La Fédération estime avoir déjà perdu 40% de son chiffre d'affaires annuel de 2020: "la bataille des promotions va inexorablement nous traîner vers l'abime et la faillite", estime encore Eric Mertz, pour qui le report des soldes d'été est plus que nécessaire.

Des horaires d'ouvertures réduits

Si "tout le monde" se prépare théoriquement à rouvrir le 11 mai, un autre sujet se pose en terme d'organisation selon les "profils" des commerçants, explique Emmanuel Le Roch, délégué général de la Fédération du commerce spécialisée Procos, qui représente plus de 300 enseignes.
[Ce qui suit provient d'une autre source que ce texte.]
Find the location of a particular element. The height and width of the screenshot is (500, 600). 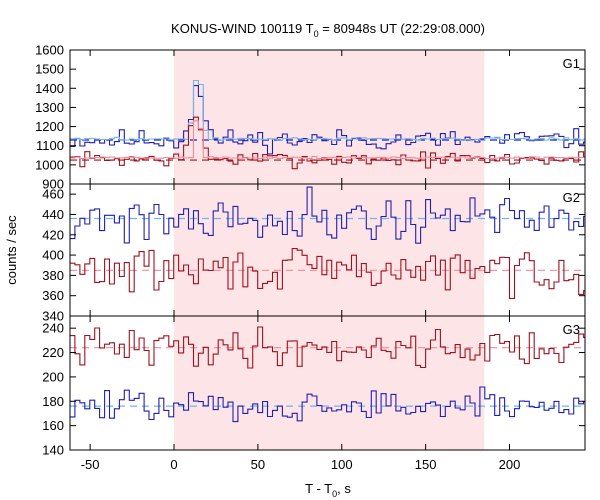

Il y a ceux "qui ont anticipé en envoyant sur place des équipes pour réapprovisionner le magasin, et ceux qui sont dans une optique plus prudente et qui vont réaménager le magasin plutôt à partir du 11 mai, et donc n'ouvrir véritablement que dans les jours qui suivent".

D'autant qu'un "problème majeur" n'a pas encore été réglé: la réouverture des centres commerciaux de plus de 40.000 m2, en théorie autorisée "sauf arrêté d'interdiction du préfet".

Reste enfin "une vraie inconnue très très forte, c'est la disponibilité des salariés, puisqu'on ne saura que jeudi quels seront les départements rouges et verts et donc si les écoles seront rouvertes ou pas", souligne Emmanuel Le Roch.

D'où la probable nécessité pendant les deux à trois premières semaines de "réduire les plages horaires d'ouverture", avec des "accidents de parcours" possibles, comme des fermetures plus tôt "car il n'y aura pas les effectifs pour tenir toute la journée".